The creature suddenly raced back to Saffie and began crawling up her left leg. It wriggled up her side and perched itself on her shoulder. Saffie dared to look left, and saw that the creature was sticking its tongue out at her mum.

Saffie had to stifle a laugh.

“This isn’t a laughing matter, Saffie! You’re going to end up in a coma, just like your uncle!”

“I’m gonna go get dressed,” Saffie said, backing away with a wide, false smile on her face.

Saffie stepped into her room and shut the door quickly. The creature jumped from her shoulder, landed on her desk, and beamed at her.

“This is a video game, isn’t it?” said Saffie. “And you’re a part of the game?”

The creature nodded enthusiastically.

Of course her birthday gift from Dax had been a video game. He always got her a game of some kind. But this? No wonder he had been so nervous about giving her the key.

Saffie had played a few augmented reality video games earlier that year.
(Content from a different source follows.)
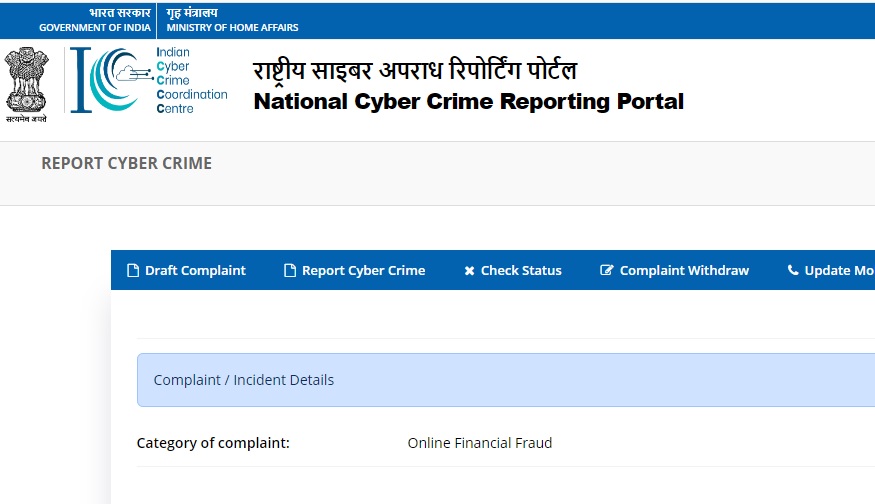Screen dimensions: 875x504
Task: Select the Report Cyber Crime menu item
Action: tap(363, 271)
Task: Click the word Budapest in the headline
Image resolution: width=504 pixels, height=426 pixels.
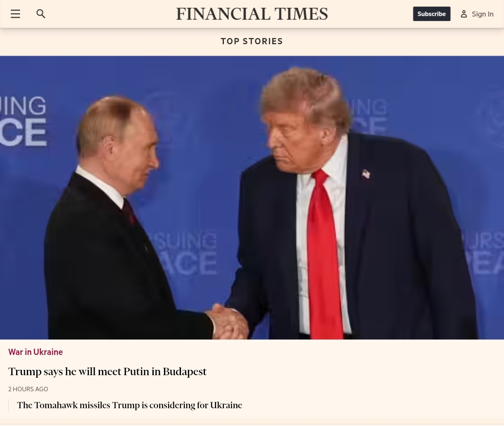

The difference was that those had used her phone’s camera to place creatures and magic onto the real world through her screen. She was seeing the game world through her own eyes.

“This is mental,” she whispered. “You look so… real.”

She stepped towards the digital animal and extended her fingertips tentatively. Before she could touch it, the thing scarpered to her hand and buried its furry head in her palm, a satisfied grin on its little face. Its blue and orange patterned fur was soft and luxurious, and Saffie felt a little bit of cold wetness as it rubbed the tip of its nose all over her fingers.

“How on earth can I feel you if you’re not real?” she said, but the creature was too busy smooching her hand to acknowledge her question.

Getting overexcited, it pounced from her desk onto her bed and began jumping up and down. At first it seemed as though the bedsheets were crumpling beneath it, which Saffie REALLY couldn’t grasp, but then she looked closer and noticed a slight discrepancy in the fabric - the game was making it seem like the fabric was being bounced on with a clever illusion. In reality, of course, the fabric was completely static.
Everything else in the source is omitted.